• _Goal of the exercise_: In the passage on the educator's contract dispute, rewrite the stretch from "26. When questioned" through "discussed her reports.", replacing "third visit" with "final visit".

[Opening Text passage section]

25. She stated that in her last assessment visit in October 2018 she was disappointed as the applicant had not prepared properly and there was lot of material and information missing. She discussed the findings with the applicant and indicated that she had not seen any improvement from previous visit and that this performance was below standard. She stated that at some point later the applicant contacted her about the reports and informed her that because of the reports they were going to dismiss him, and she indicated she was not aware of this and did not know anything about it, as she did not know what happens afterwards with the reports. She was not aware of or involved in the disciplinary hearing.

26. When questioned she indicated that the applicants performance in the first assessment was found to be satisfactory. She confirmed that she never found him be incompetent, but that she found his performance as below average after the third visit. She stated that she was unaware of the disciplinary hearing, but confirmed that the circuit manager had discussed her reports.

27. Ms Fairbairn, acting principal, stated that the applicant was not dismissed, but his contract expired on 31 December 2018, and that he was informed of this on 30 November 2018. The decision not to renew his contract or to convert his contract was not taken by the SGB, but the district office. They were not given reasons, but the circuit manager informed the applicant of the reasons at his grievance hearing. She stated that the SGB does not appoint, but can only recommend and make a nomination for conversion or renewal. In this instance that SGB followed the proper procedures when they made nominations and the applicant was also nominated for renewal of contract and/or conversion of his contract.

28. Regarding the disciplinary process she stated that she issued the final written warning based on his poor performance as an educator at the school. She stated that she came to the decision to issue the final written warning in consultation with the district office, as she was newly appointed, and there was nothing wrong to seek advice. She confirmed she received instruction from the circuit manager to institute the disciplinary proceedings. She denied the allegation made by Ms Dalvey that the circuit manager instructed her to issue the final written warning. Regarding the curriculum advisors reports she stated the applicant had not complied with all the strategies and processes, and denied that they did not provide support to him.

[Closing Text passage section]
[Opening Data shown section]

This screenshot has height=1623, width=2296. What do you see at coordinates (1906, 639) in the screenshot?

[Closing Data shown section]
[Opening Data shown section]

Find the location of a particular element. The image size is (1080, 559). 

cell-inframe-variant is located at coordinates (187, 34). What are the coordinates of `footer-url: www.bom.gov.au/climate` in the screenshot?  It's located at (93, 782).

[Closing Data shown section]

• _Solution_:
26. When questioned she indicated that the applicants performance in the first assessment was found to be satisfactory. She confirmed that she never found him be incompetent, but that she found his performance as below average after the final visit. She stated that she was unaware of the disciplinary hearing, but confirmed that the circuit manager had discussed her reports.